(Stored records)
+ + + + + + +

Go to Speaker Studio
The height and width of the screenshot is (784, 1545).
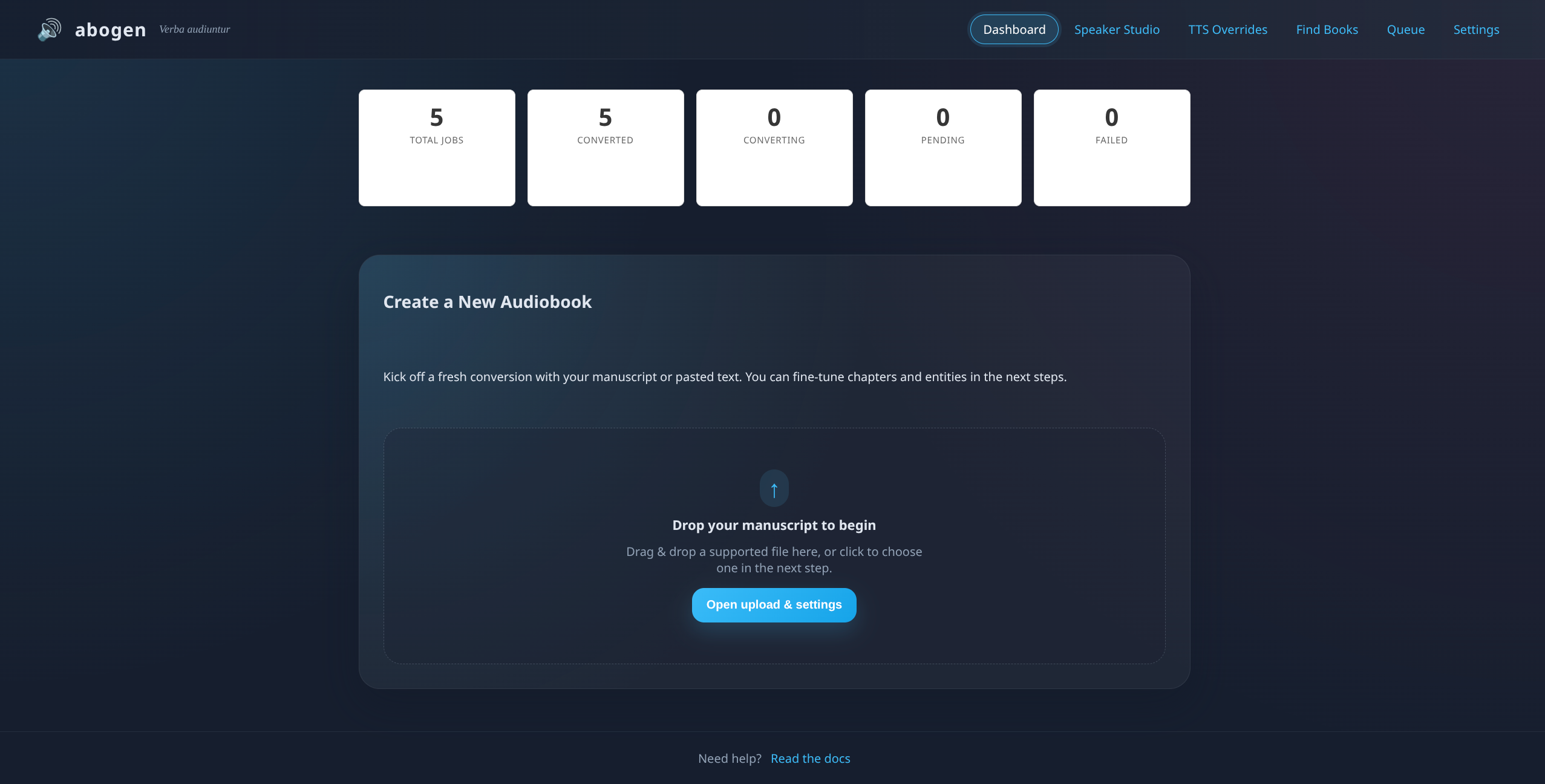point(1117,30)
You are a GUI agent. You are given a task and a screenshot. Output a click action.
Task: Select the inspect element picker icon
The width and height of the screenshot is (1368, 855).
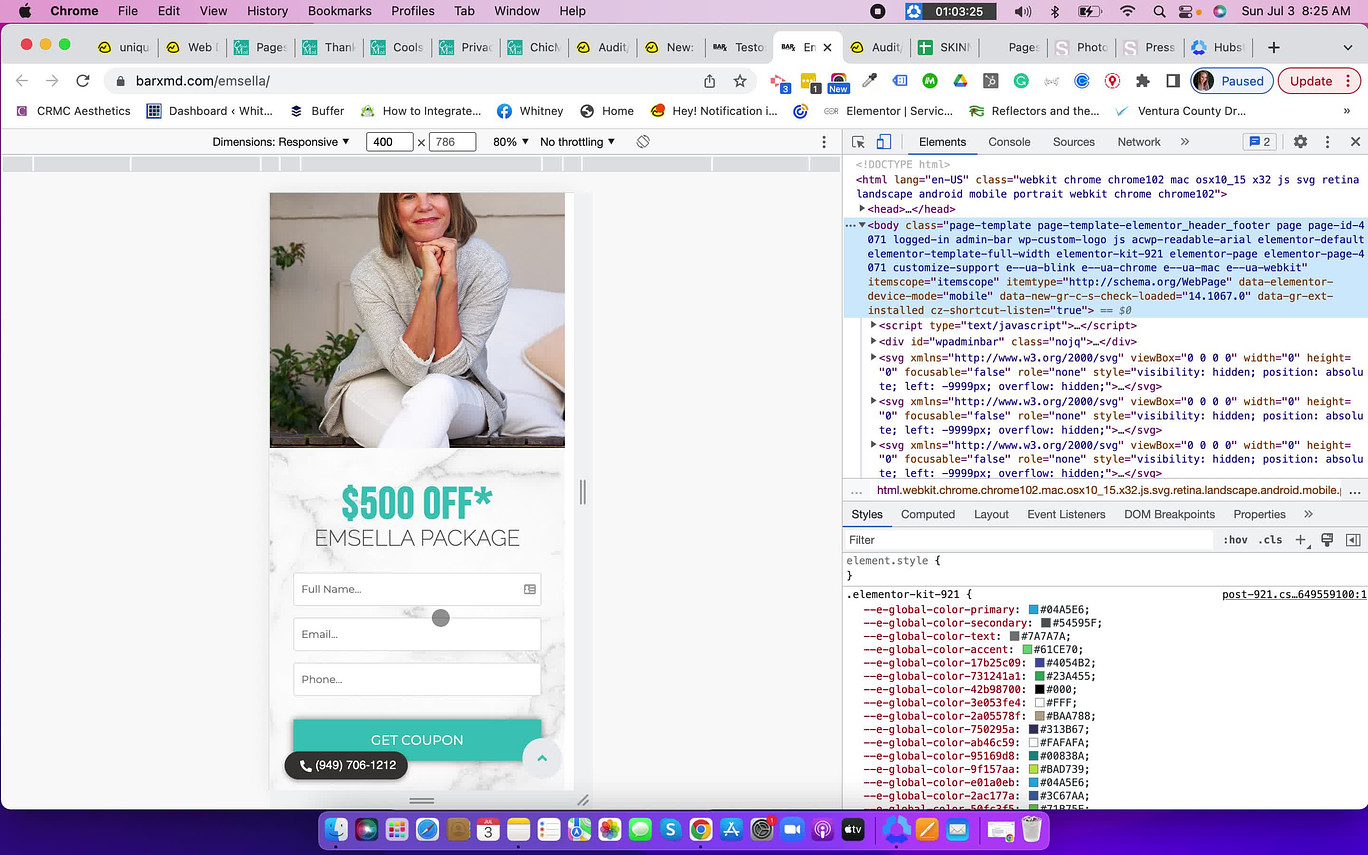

+ + + + + + +

- **WORK ITEM**
Each line above should be returned exactly as written, apart from any pictures.

- **RESPONSE TO THE TASK**
Go to Speaker Studio
The height and width of the screenshot is (784, 1545).
point(1117,30)
You are a GUI agent. You are given a task and a screenshot. Output a click action.
Task: Select the inspect element picker icon
The width and height of the screenshot is (1368, 855).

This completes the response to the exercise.